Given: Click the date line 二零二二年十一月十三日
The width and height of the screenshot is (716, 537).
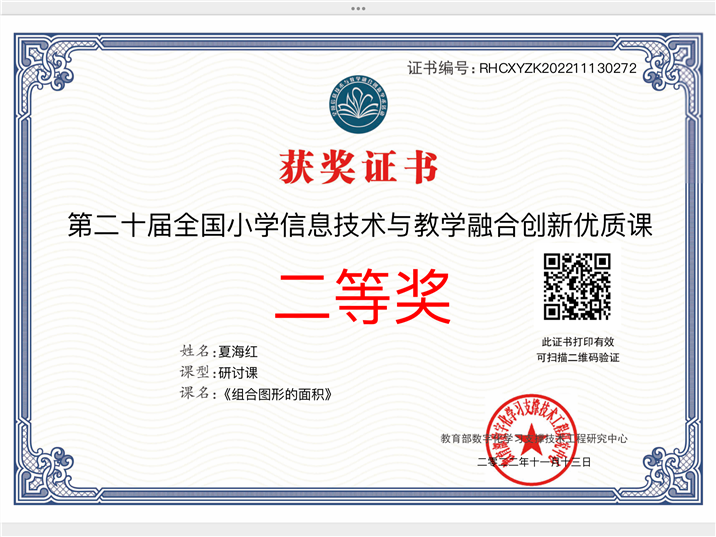Looking at the screenshot, I should [x=534, y=462].
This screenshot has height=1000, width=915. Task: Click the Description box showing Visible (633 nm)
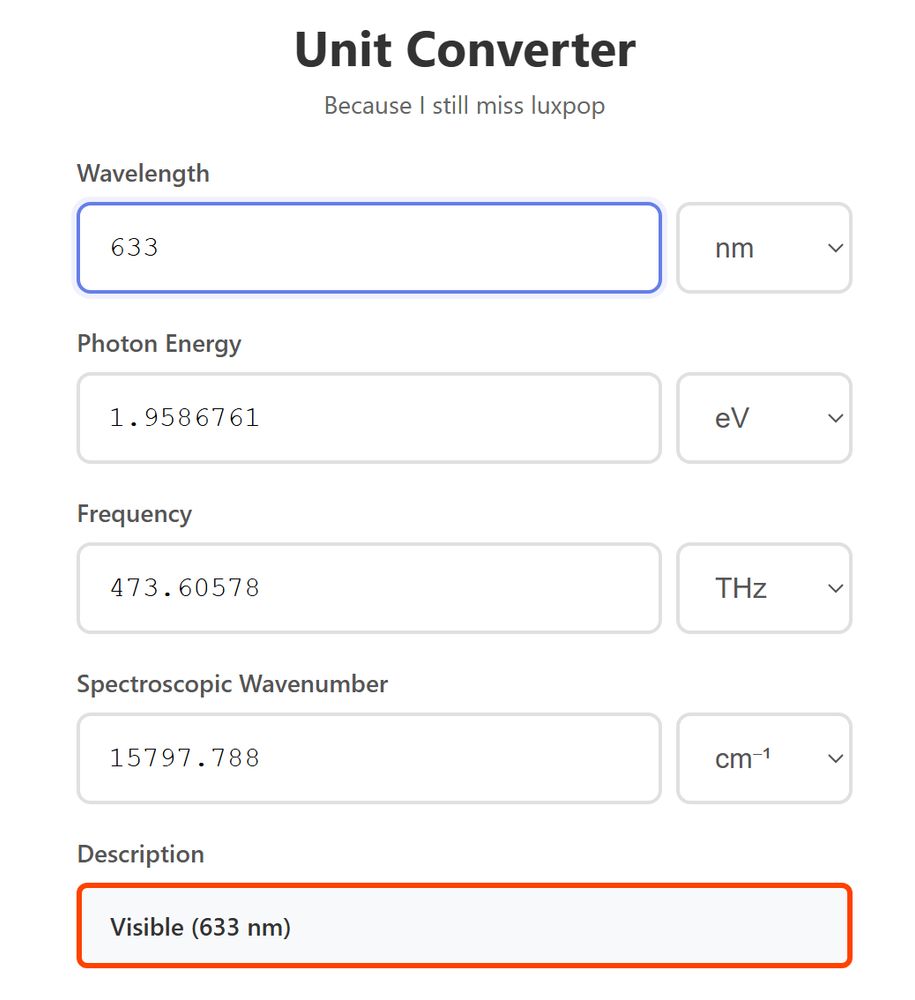pyautogui.click(x=463, y=925)
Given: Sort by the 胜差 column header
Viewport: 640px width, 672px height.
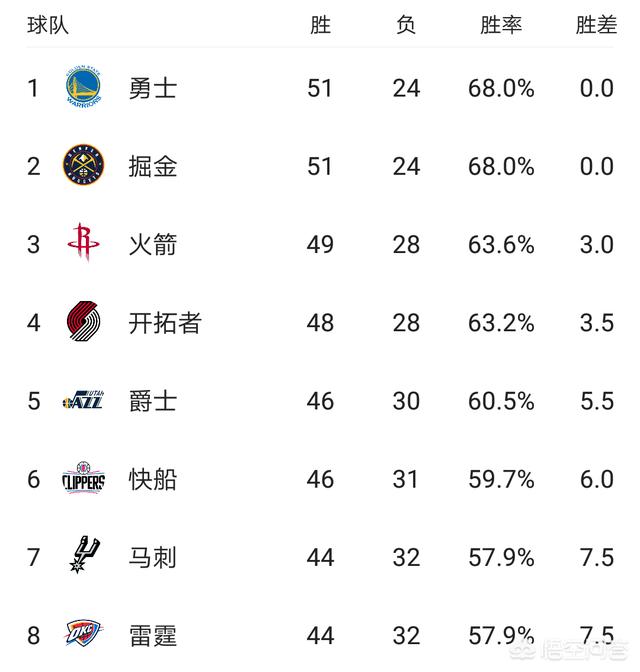Looking at the screenshot, I should [596, 25].
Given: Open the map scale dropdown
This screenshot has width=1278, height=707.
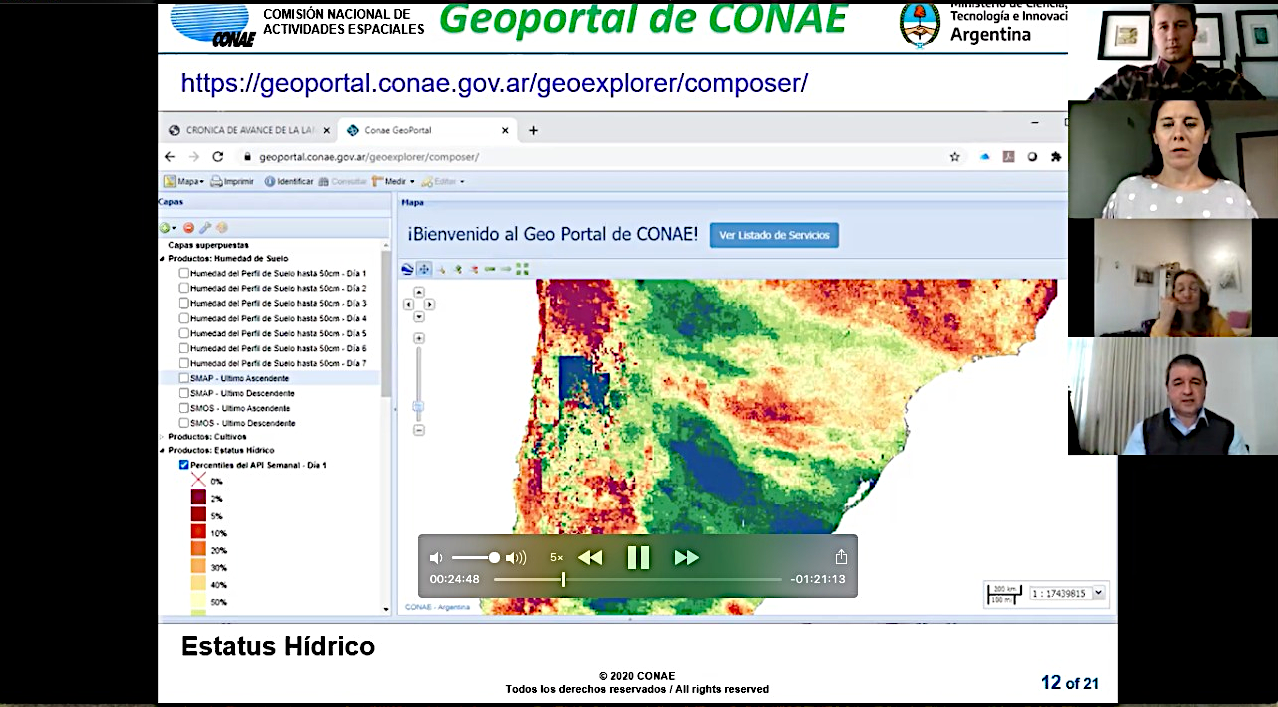Looking at the screenshot, I should pyautogui.click(x=1098, y=593).
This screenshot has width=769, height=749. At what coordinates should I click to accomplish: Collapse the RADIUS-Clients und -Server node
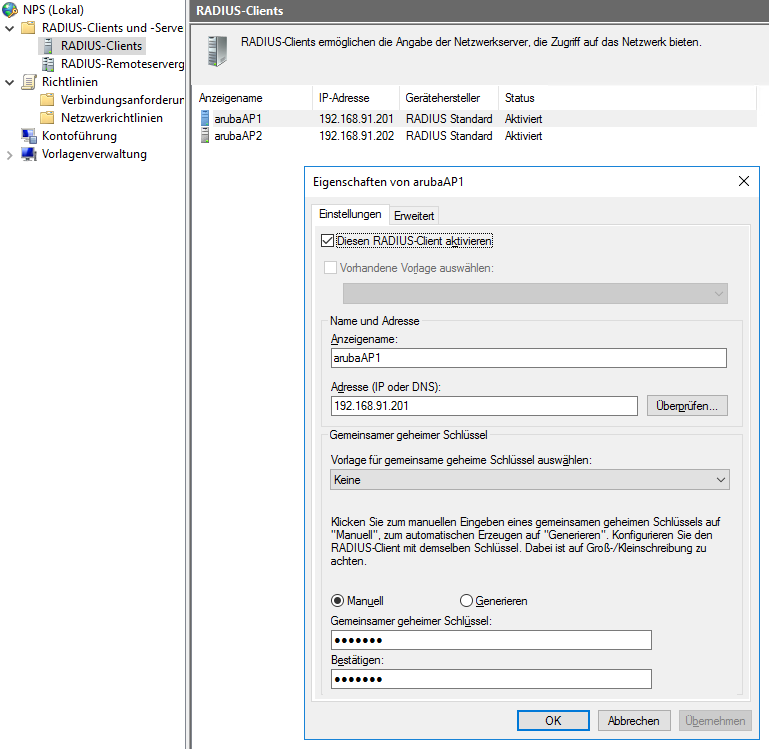point(9,28)
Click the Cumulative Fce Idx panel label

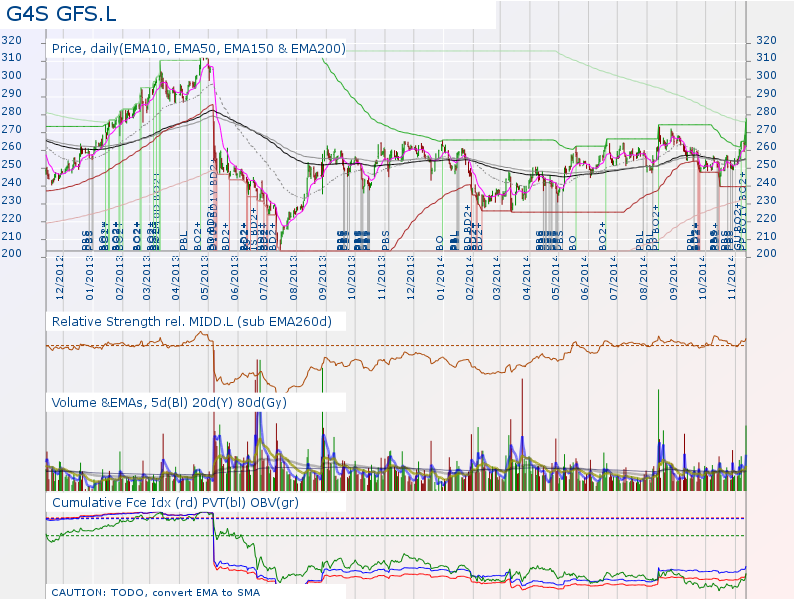point(174,502)
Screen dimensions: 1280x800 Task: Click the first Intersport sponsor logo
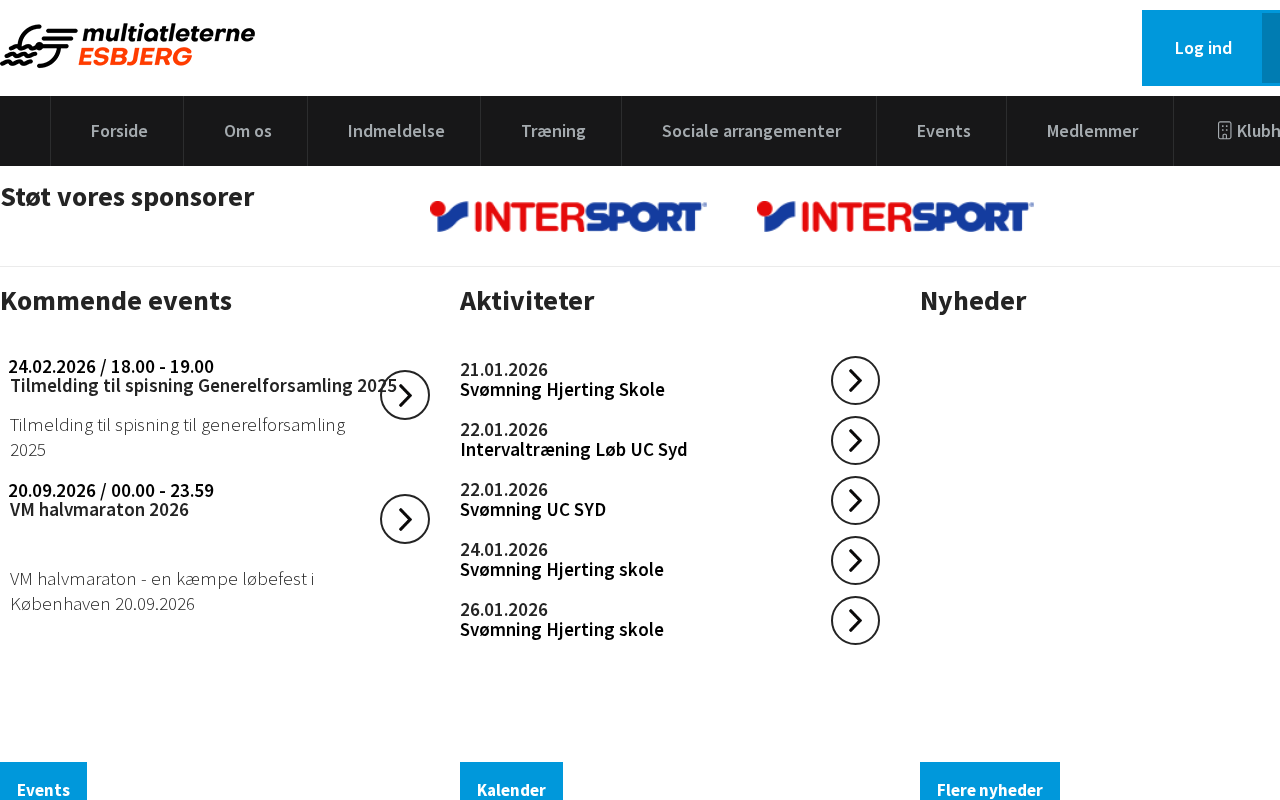coord(568,217)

Exercise goal:
Please convert the rows above into a Markdown table with the columns Line and Content, numbering each line and skipping blank ones. Leave the pictures out.

Task solution:
| Line | Content |
|---|---|
| 1 | Given: Click the date line 二零二二年十一月十三日 |
| 2 | The width and height of the screenshot is (716, 537). |
| 3 | Looking at the screenshot, I should [x=534, y=462]. |
| 4 | This screenshot has height=1000, width=915. Task: Click the Description box showing Visible (633 nm) |
| 5 | pyautogui.click(x=463, y=925) |
| 6 | Given: Sort by the 胜差 column header |
| 7 | Viewport: 640px width, 672px height. |
| 8 | Looking at the screenshot, I should [596, 25]. |
| 9 | Given: Open the map scale dropdown |
| 10 | This screenshot has width=1278, height=707. |
| 11 | Looking at the screenshot, I should pyautogui.click(x=1098, y=593). |
| 12 | This screenshot has width=769, height=749. At what coordinates should I click to accomplish: Collapse the RADIUS-Clients und -Server node |
| 13 | point(9,28) |
| 14 | Click the Cumulative Fce Idx panel label |
| 15 | point(174,502) |
| 16 | Screen dimensions: 1280x800 Task: Click the first Intersport sponsor logo |
| 17 | coord(568,217) |